IG: DOD has dropped the ball on IPv6 transition
Report says the department needs to make a priority of enabling IPv6, which is seen as essential to handling all the new Internet-connected devices coming online.
The Defense Department has fallen behind in its adoption of IPv6 and needs to make it a priority for reasons of cybersecurity and for supporting its plans for future operations, according to a report from the DOD Inspector General.
In a summary of the report, the full version of which is tagged as “For Official Use Only,” the IG’s office said DOD has lacked a clear plan and the coordinated effort necessary for moving to the new Internet protocols and needs to “reinitiate” its migration efforts.
The report notes that DOD did meet a federal mandate to enable IPv6 on its network backbone in 2008, but its IT leaders—the DOD CIO’s office and U.S. Cyber Command, working with the Defense Information Systems Agency—have since failed to meet federal and DOD requirements for transitioning the defense enterprise network.

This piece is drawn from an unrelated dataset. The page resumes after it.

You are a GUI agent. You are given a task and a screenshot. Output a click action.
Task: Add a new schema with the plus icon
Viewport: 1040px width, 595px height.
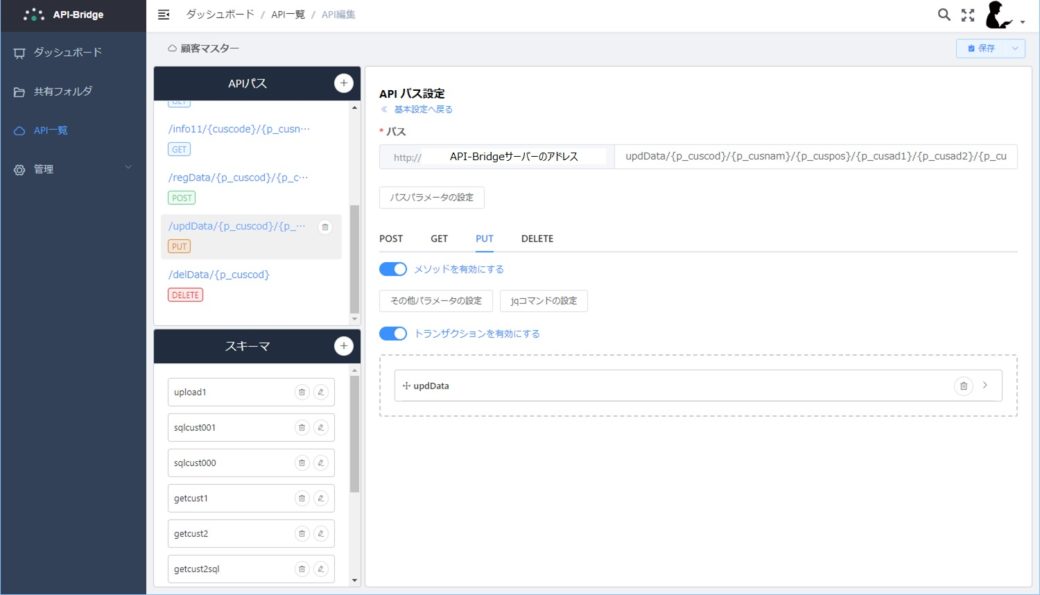(x=343, y=346)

IPv6, the next generation of Internet protocols, is seen as essential to accommodating all the new devices coming online, including, smartphones, tablets, sensors and other Internet-of-Things devices—all of which also are being adopted by the military. It is being widely adopted by carriers such as Comcast, AT&T, Verizon Wireless and Time Warner Cable, making it available to an increasing number of users, and usage is gradually growing.
A big reason for IPv6 adoption is that the number of available addresses under its predecessor, IPv4, is quickly disappearing. IPv4 addresses are 32 bits long, which means the number of unique addresses tops out at around 4.3 billion (though network administrators stretch that number with tricks such as Network Address Translation.) The Internet Corporation for Assigned Names and Numbers, which coordinates the Domain Name System, said earlier this year that it had begun distributing the last blocks of IPv4 addresses to the five regional Internet registries around the world. IPv6 addresses are 128 bits long, which provides a virtually unlimited number of addresses (the official number is 340 undecillion, or 340 trillion trillion trillion).
The IG’s report summary, released Dec. 1, said DOD’s IT leadership has not made IPv6 migration a priority. “As a result, DOD is not realizing the potential benefits of IPv6, including to battlefield operations,” the report said. “Furthermore, the delay in migration could increase DOD’s costs and its vulnerabilities to adversaries.”
The IG noted that a group of DOD IPv6 representatives agreed earlier this year to begin a limited deployment in October and to subsequently analyze the results with an eye toward expanding the deployment.
The report also recommended that the CIO’s office:
- Establish a departmentwide IPv6 transition office and working groups.
- Coordinate with the Cyber Command, DISA, the Army Information Systems and Engineering Command, High Performance Computing Modernization Program and other test and evaluation components to make sure test results and lessons learned are integrated into further migration efforts.
- Coordinate with the Cyber Command and DISA to develop new transition milestones, roles and responsibilities, as well as enforcement mechanisms.
- Monitor the status of IPv6 milestones and report any delays to the deputy secretary of Defense.